(Beginning of RECORD EXTRACTS)
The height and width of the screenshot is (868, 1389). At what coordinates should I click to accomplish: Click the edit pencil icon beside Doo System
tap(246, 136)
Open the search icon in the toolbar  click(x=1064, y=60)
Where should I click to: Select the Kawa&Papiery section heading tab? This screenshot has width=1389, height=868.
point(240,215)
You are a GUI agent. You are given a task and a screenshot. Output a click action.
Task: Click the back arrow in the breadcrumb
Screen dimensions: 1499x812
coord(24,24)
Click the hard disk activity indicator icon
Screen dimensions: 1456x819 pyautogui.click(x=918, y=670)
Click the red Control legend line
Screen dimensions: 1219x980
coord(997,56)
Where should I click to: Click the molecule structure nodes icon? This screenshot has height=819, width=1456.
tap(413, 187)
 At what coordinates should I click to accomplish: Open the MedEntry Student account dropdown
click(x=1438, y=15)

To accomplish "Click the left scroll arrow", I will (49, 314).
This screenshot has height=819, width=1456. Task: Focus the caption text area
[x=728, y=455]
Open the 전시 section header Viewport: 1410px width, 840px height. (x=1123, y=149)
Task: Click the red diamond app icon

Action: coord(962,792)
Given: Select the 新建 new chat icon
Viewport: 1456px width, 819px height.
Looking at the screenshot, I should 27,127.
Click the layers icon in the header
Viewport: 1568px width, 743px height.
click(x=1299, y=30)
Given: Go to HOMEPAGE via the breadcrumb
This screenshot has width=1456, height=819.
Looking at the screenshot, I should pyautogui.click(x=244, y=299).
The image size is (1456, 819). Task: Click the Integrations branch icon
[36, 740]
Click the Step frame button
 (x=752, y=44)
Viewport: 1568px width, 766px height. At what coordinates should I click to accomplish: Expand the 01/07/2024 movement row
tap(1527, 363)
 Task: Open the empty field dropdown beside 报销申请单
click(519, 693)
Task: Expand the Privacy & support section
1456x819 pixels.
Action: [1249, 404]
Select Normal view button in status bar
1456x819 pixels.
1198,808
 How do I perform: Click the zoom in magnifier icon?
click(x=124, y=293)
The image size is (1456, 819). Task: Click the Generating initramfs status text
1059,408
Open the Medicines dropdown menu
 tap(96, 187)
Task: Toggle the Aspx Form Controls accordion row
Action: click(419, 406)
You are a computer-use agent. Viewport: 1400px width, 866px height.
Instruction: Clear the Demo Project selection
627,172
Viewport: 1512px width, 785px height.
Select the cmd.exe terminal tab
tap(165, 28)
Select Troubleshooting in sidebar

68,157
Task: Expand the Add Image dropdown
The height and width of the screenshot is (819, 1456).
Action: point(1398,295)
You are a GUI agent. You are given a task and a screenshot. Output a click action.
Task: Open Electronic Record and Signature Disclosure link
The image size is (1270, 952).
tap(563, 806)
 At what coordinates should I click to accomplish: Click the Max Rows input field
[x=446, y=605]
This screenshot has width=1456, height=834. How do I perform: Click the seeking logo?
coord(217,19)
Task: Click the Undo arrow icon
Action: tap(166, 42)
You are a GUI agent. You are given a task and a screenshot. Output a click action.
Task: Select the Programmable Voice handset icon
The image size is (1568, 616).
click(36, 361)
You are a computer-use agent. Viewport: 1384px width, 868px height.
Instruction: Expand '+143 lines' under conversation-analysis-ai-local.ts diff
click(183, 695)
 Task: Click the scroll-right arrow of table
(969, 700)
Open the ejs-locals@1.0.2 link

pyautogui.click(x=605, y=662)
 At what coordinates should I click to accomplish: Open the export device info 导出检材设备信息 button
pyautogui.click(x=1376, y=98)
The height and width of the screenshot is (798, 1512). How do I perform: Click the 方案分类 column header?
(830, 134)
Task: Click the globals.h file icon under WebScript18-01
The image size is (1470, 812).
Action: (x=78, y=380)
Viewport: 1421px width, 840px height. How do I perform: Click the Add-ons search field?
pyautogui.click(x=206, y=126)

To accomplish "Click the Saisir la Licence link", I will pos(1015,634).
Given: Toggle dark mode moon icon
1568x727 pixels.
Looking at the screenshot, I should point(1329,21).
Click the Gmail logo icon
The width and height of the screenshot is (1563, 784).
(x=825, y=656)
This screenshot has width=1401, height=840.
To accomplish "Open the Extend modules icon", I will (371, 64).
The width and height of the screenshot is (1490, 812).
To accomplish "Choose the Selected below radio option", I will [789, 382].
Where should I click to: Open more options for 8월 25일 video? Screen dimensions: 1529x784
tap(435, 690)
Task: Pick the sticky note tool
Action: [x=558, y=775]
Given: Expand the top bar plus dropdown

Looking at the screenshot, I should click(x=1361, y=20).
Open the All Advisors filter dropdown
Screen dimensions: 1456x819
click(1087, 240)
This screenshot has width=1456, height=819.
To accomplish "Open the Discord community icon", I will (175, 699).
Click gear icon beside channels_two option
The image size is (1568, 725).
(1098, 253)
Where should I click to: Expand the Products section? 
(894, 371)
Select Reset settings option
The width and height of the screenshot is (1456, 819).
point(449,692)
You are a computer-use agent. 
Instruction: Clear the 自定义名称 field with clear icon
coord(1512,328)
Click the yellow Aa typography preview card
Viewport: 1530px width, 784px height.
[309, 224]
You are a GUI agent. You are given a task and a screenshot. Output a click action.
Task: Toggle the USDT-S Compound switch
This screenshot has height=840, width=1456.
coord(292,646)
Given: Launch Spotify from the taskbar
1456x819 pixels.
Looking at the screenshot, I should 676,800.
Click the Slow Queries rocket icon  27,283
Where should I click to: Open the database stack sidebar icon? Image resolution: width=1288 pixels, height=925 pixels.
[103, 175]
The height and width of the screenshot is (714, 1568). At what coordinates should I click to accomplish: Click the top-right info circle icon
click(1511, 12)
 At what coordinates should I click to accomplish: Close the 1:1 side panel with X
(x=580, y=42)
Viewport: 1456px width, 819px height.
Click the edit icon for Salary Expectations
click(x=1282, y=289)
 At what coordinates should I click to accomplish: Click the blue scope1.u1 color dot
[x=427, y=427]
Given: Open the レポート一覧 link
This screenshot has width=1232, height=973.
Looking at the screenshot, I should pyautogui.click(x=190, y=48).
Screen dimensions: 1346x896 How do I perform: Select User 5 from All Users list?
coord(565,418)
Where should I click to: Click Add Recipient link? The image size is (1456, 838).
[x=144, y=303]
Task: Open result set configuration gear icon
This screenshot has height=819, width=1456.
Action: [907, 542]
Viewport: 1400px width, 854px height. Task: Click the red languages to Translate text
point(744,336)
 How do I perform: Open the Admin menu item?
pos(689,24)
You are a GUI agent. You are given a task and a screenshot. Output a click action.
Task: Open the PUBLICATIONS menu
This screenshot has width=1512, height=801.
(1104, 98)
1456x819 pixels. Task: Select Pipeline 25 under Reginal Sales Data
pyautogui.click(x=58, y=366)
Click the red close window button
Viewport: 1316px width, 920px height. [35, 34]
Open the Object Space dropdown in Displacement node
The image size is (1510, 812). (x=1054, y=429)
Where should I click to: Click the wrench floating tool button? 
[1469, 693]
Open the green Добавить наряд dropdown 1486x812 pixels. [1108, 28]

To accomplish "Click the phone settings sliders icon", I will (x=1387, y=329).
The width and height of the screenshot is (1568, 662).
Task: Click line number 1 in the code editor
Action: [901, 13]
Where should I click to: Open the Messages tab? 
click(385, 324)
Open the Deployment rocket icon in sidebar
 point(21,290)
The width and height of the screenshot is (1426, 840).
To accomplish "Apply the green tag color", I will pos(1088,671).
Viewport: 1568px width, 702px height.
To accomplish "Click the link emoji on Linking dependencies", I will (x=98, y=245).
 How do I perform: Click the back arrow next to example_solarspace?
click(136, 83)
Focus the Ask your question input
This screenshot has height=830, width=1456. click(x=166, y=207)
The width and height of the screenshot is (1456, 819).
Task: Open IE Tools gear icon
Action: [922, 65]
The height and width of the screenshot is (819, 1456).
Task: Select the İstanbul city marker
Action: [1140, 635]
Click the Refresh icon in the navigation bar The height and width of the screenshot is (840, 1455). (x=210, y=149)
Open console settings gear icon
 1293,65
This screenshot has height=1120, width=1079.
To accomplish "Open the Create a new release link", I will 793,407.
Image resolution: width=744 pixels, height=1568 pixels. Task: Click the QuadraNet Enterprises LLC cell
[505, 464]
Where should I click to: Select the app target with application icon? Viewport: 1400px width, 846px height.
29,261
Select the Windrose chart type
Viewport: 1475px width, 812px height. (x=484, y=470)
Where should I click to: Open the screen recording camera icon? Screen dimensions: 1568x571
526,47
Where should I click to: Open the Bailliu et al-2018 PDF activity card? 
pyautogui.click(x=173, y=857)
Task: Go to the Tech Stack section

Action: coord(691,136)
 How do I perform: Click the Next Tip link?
(End of RECORD EXTRACTS)
_ASSIGNMENT:_
Look above for the line holding "Given: Open the レポート一覧 link" and the line holding "Task: Open the PUBLICATIONS menu", then output exactly those two lines and every line between them, nothing more.

_OUTPUT OF THE TASK:_
Given: Open the レポート一覧 link
This screenshot has width=1232, height=973.
Looking at the screenshot, I should pyautogui.click(x=190, y=48).
Screen dimensions: 1346x896 How do I perform: Select User 5 from All Users list?
coord(565,418)
Where should I click to: Click Add Recipient link? The image size is (1456, 838).
[x=144, y=303]
Task: Open result set configuration gear icon
This screenshot has height=819, width=1456.
Action: [907, 542]
Viewport: 1400px width, 854px height. Task: Click the red languages to Translate text
point(744,336)
 How do I perform: Open the Admin menu item?
pos(689,24)
You are a GUI agent. You are given a task and a screenshot. Output a click action.
Task: Open the PUBLICATIONS menu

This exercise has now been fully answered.